While the group’s members were as few as four and as large as eight, the music consistently remained at a high level throughout its career before vaguely disbanding in the mid 80′s after recording their unreleased fourth album. The music throughout their career held a discernible Magma influence but it must be said that while Magma may have been some sort of stylistic prototype to the group, Magma’s penchant for striving for originality also has a mark on Eskaton, as the group would move farther and farther away from their roots as time went on. However it can’t be ignored that a strong Magma feeling is to be found in the bass playing (the schools of Moze, Top and Paganotti), the vocals (in the Stella Vander/Lisa Deluxe vein) and rhythms.
Xavier De Raymond (Fender piano), Gerard Konig (drums), Marc Rozenberg (bass), and Alain Blesing (guitar) shortened the name to Eskaton around the time they lengthened the line up to include vocalists Paule Kleynnaert and Amara Tahir, keyboards player Eric Guillaume, and guitarist Andre Bernardi. It was this line-up that gigged from 1974 to 1977, often selling out venues. After a short break-up while several members left for their tour of national service, the band returned and opened for Magma, their musical father figure.

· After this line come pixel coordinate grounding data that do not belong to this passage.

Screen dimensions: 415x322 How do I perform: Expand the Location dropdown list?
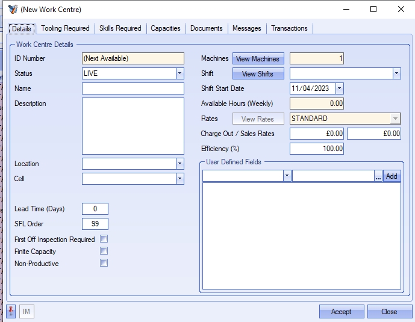click(179, 164)
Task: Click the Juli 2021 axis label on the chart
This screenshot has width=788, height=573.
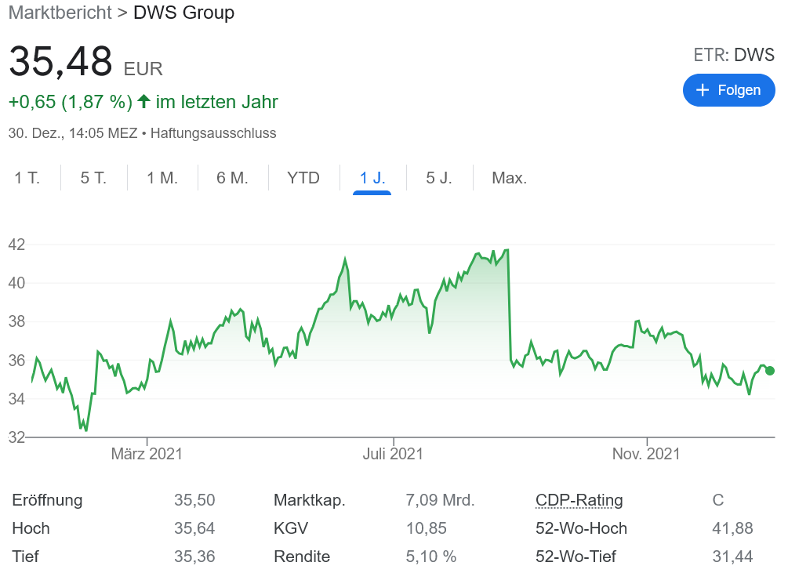Action: click(394, 454)
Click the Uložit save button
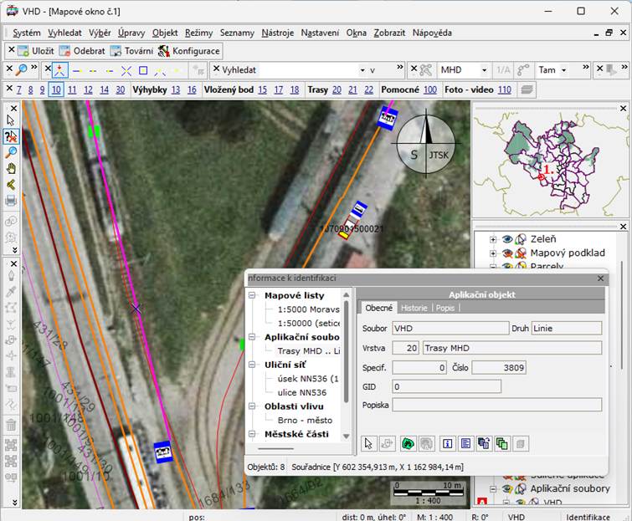Viewport: 632px width, 521px height. [32, 51]
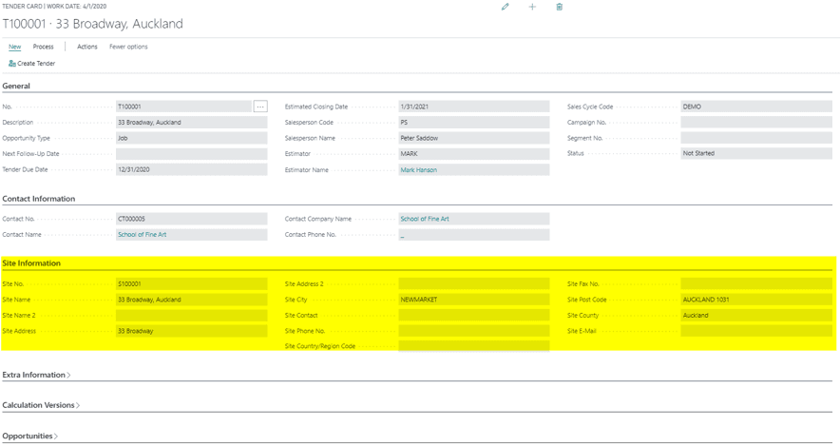This screenshot has width=840, height=447.
Task: Expand the Opportunities section
Action: click(x=29, y=436)
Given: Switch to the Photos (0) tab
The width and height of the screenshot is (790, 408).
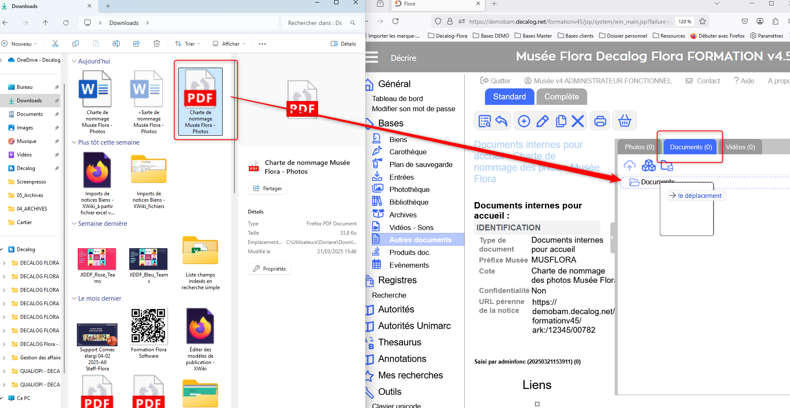Looking at the screenshot, I should tap(639, 147).
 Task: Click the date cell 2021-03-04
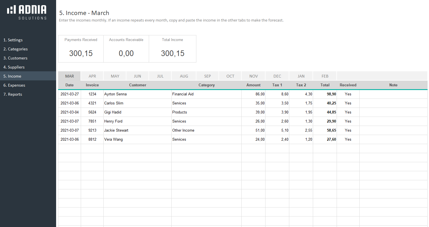point(69,112)
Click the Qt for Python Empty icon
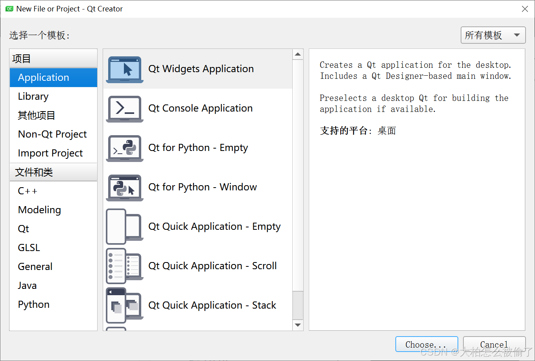This screenshot has height=361, width=535. 124,148
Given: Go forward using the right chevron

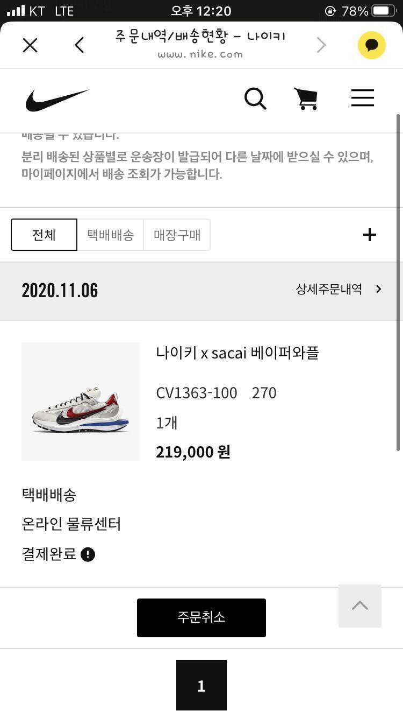Looking at the screenshot, I should [321, 45].
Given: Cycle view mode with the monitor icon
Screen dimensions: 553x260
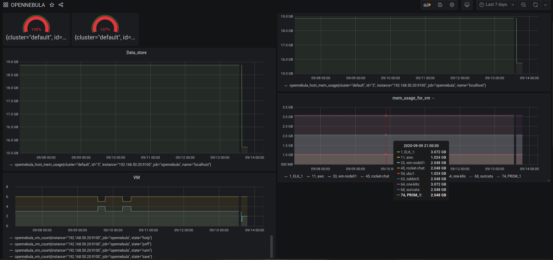Looking at the screenshot, I should point(467,5).
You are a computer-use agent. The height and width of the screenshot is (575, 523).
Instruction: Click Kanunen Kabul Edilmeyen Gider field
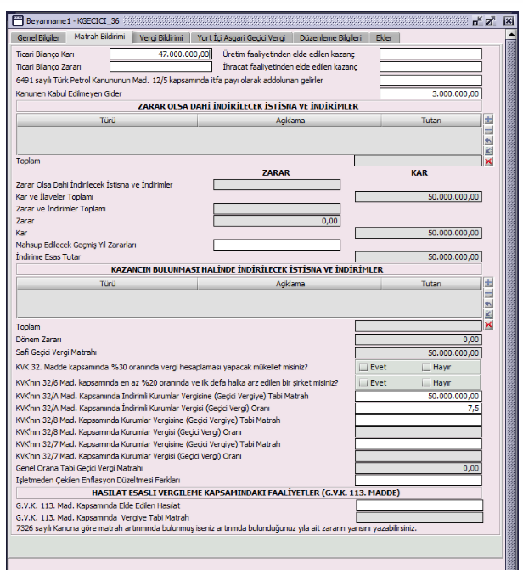(x=430, y=94)
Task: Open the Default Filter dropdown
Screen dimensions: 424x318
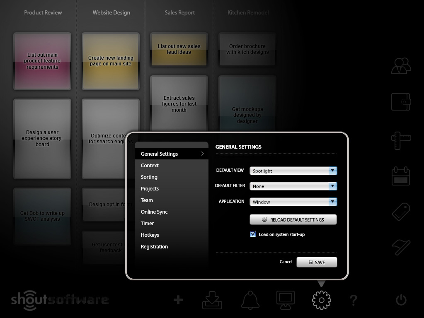Action: [x=293, y=186]
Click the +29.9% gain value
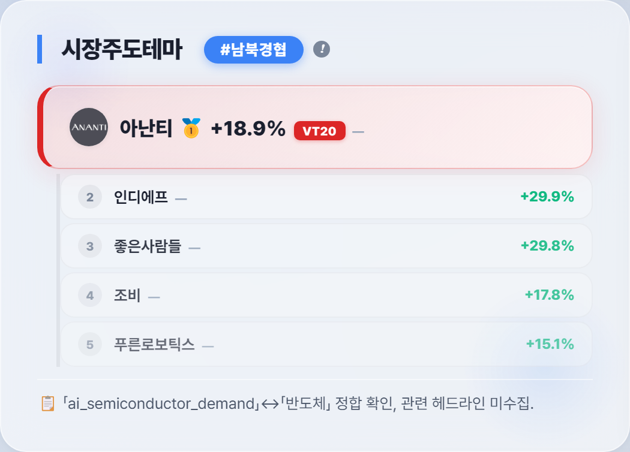Viewport: 630px width, 452px height. click(547, 196)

Eskaton’s 4 Visions was recorded around 1978-9 and was not resurrected until Archie Patterson released it on his Eurock cassette label in 1981 (EC81002). While Marc Rozenberg had switched from bass to keys and Gilles Rozenberg had since replaced De Raymond on keys, Bernardi moved from guitar to bass, and it’s his incredible impetus that makes 4 Visions one of the greatest of French progressive music’s successes. The rhythm section is certainly in the Magma style circa 1975, yet the melodies and dissonances of Eskaton’s music are entirely their own. Vocalists Kleynnaert and Tahir often express themselves in unusual sounding chromatic scales that come closer in sound to new music groups like Univers Zero or Art Zoyd. The keyboards also have a distinct Magma influenced style, a conglomerate of influences such as Jean-Philippe Goude or Benoit Widemann certainly are at work here. The four long tracks are very dynamic and filled with an incredible spiritual intensity that range from ethereal to a harsh angst. An almost forgotten masterpiece, the CD reissue by Ad Perpetuam Memoriam was the best reissue of 1995.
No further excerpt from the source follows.